TASK PROMPT.
Turn the records below into a numbered list with one line per entry, skipping any blank lines. Leave out the pictures.

SOURCE MATERIAL.

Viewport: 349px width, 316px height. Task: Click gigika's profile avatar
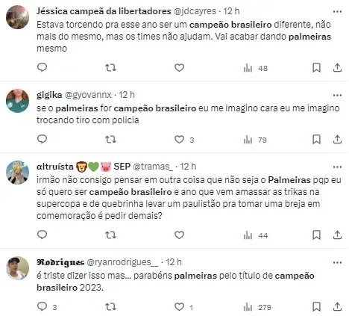[x=18, y=101]
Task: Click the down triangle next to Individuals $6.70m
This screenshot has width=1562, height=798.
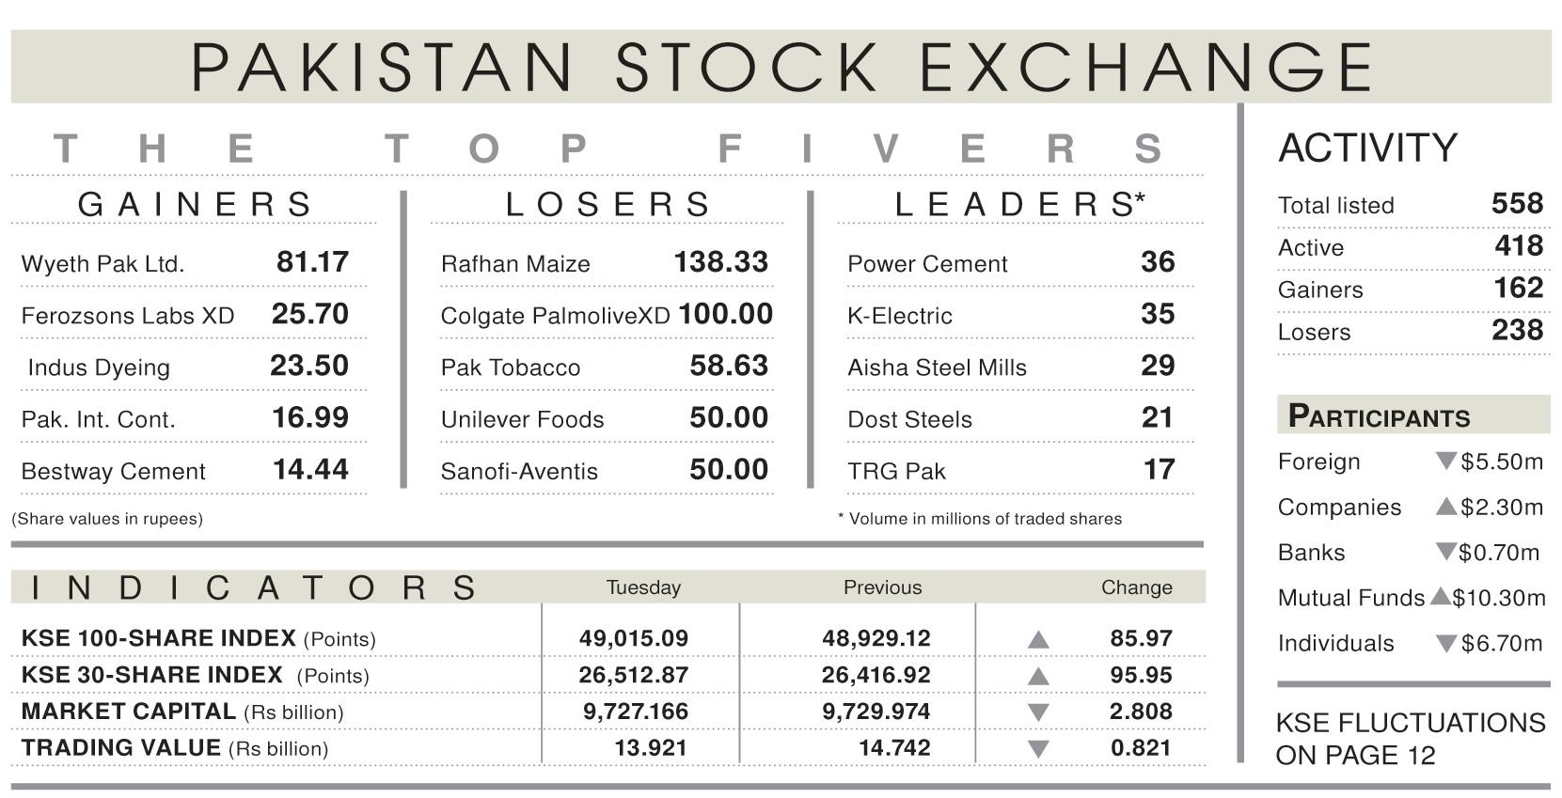Action: (1446, 644)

RESULT.
1. Viewport: 349px width, 316px height. Task: Click gigika's profile avatar
2. [x=18, y=101]
3. Task: Click the down triangle next to Individuals $6.70m
4. This screenshot has width=1562, height=798.
5. Action: (1446, 644)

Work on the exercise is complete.